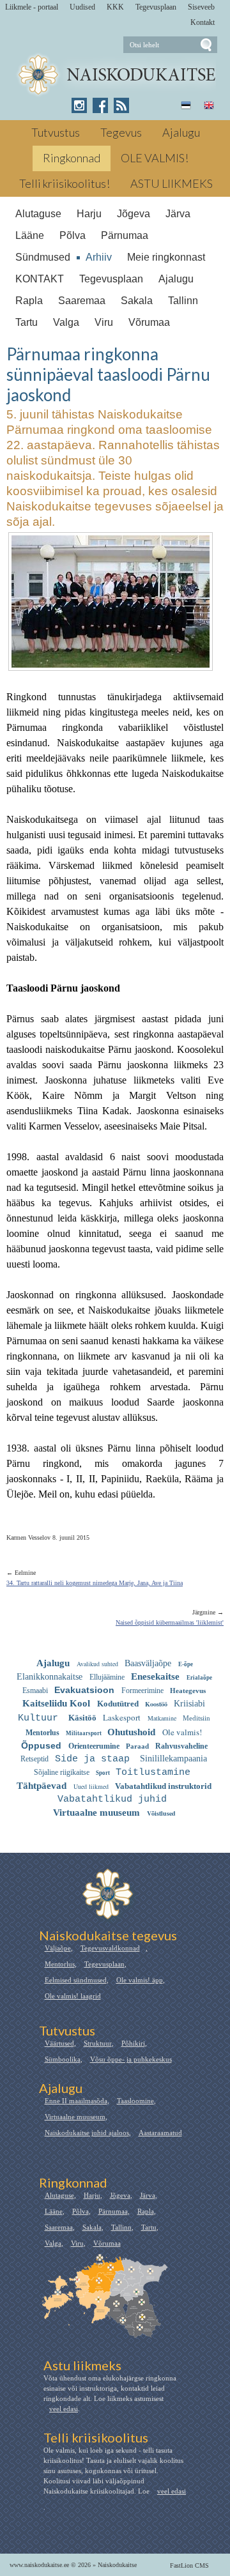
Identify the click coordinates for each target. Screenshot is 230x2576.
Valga (66, 322)
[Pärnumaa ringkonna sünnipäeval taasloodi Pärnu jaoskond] (115, 75)
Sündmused (42, 257)
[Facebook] (100, 105)
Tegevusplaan (155, 7)
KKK (115, 7)
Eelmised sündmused (76, 1980)
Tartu (26, 322)
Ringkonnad (71, 158)
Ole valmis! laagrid (73, 1996)
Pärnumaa (124, 235)
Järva (177, 213)
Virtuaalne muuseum (75, 2116)
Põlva (72, 235)
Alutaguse (38, 213)
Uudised (82, 7)
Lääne (29, 235)
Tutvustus (55, 132)
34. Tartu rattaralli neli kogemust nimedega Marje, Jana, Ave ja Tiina (94, 1582)
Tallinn (183, 300)
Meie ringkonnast (166, 257)
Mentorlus (60, 1964)
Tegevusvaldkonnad (110, 1948)
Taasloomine (135, 2100)
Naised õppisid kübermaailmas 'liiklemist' (170, 1622)
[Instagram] (79, 105)
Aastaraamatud (160, 2132)
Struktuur (98, 2043)
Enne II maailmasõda (76, 2100)
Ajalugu (181, 132)
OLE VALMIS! (154, 158)
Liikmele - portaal (31, 7)
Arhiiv (99, 257)
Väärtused (59, 2043)
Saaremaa (81, 300)
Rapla (29, 300)
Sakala (137, 300)
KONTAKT (39, 278)
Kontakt (202, 22)
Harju (89, 213)
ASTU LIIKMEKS (171, 183)
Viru (104, 322)
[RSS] (121, 105)
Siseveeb (201, 7)
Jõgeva (133, 213)
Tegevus (121, 132)
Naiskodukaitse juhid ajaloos (87, 2132)
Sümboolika (62, 2059)
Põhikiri (133, 2043)
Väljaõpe (58, 1948)
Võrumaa (149, 322)
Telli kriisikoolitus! (64, 183)
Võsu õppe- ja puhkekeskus (131, 2059)
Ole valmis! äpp (139, 1980)
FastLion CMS (189, 2565)
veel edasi (63, 2408)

+ + + +

• _Assignment_: From the line containing "Tegevus (121, 132)" through the end of the material, print each line exactly as it appears.

• _Task answer_:
Tegevus (121, 132)
Naiskodukaitse juhid ajaloos (87, 2132)
Sümboolika (62, 2059)
Põhikiri (133, 2043)
Väljaõpe (58, 1948)
Võrumaa (149, 322)
Telli kriisikoolitus! (64, 183)
Võsu õppe- ja puhkekeskus (131, 2059)
Ole valmis! äpp (139, 1980)
FastLion CMS (189, 2565)
veel edasi (63, 2408)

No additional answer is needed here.